Difference becomes pathologized when it runs against a power structure. There is power in the medical establishment, there is power in academia, there is power in law enforcement and government, all of which rely on a narrow, exclusivist model of what a “good human” looks like. Such models are generally based on the humanity of white, straight men, which connects us to the history of pathologizing sexuality and other struggles. The medical model of disability is a tool of that power structure, most visible when we get critically curious about where our ideas of “normal” come from.
It is worth repeating that the medical model of disability is not about someone needing medical care, as many neurodiverse people do need all kinds of medical and other types of care. Those who need greater care and accommodation are no less worthy than those who need very little or none. The difference is in the fundamental way we perceive people and their differences, and who we give the power to influence that perception. This is the core meaning of “nothing about us without us.”
This is one thing that Dana truly wanted people to understand.
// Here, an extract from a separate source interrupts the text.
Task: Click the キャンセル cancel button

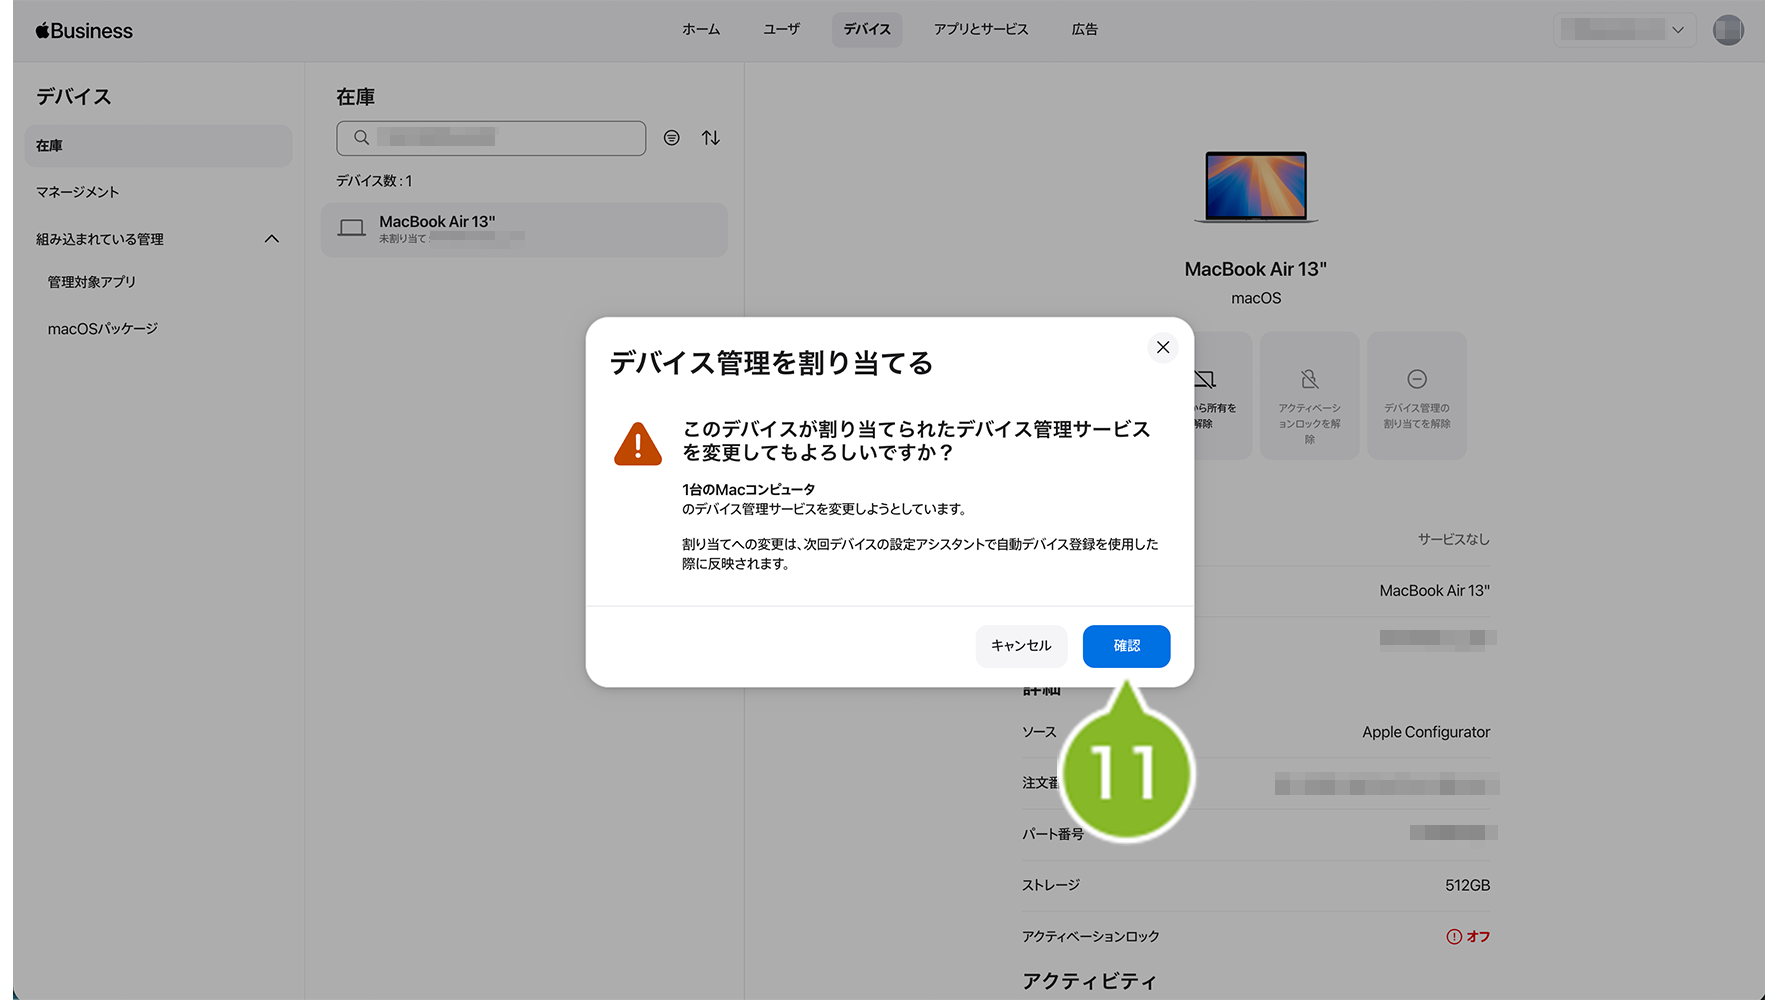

She didn’t have the knowledge or vocabulary of neurodiversity at the time, but she knew that disability is “not a dirty word” and that all human beings are worthy of dignity. In her essay, she said “Parking, public transportation, accessibility, curb cuts, accommodations at the work place, educational opportunities, and the recognition that we are an involved population in every area of all citizens pursuits. We use wheel chairs, assistive devices, and even our wonderful canine and human assistants, finally getting full recognition. We have come a long way!” Dana was a tireless advocate not just for disability rights, but for all people who were odd, strange, or just different. Until her death from MS in 2013, she poured her entire soul into this legacy of dignity and love.
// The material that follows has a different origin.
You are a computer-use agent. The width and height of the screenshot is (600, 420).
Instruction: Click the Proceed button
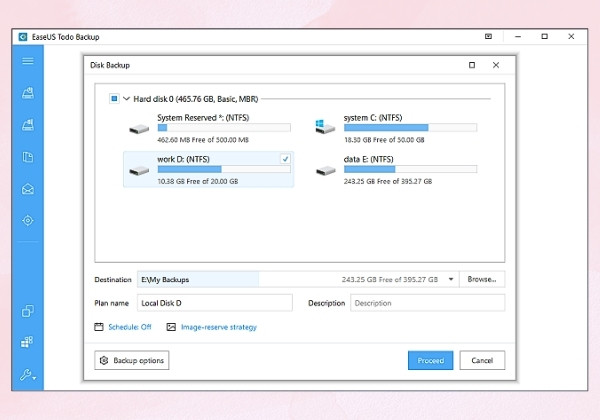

Whether you are neurodiverse and/or disabled yourself, or know someone who is, or perhaps thinking of other disabilities (since there is considerable overlap), I encourage you to spend just a little time this July to think about the medical model of disability and how you have encountered it, because we all have. How does it participate in the upholding of “normal” by pathologizing difference? What are some of the more subtle, “benevolent” ways it has manifested? What else might you learn if you got curious and listened to even just three other stories of disabled people talking about their experience with it? What might you have to unlearn?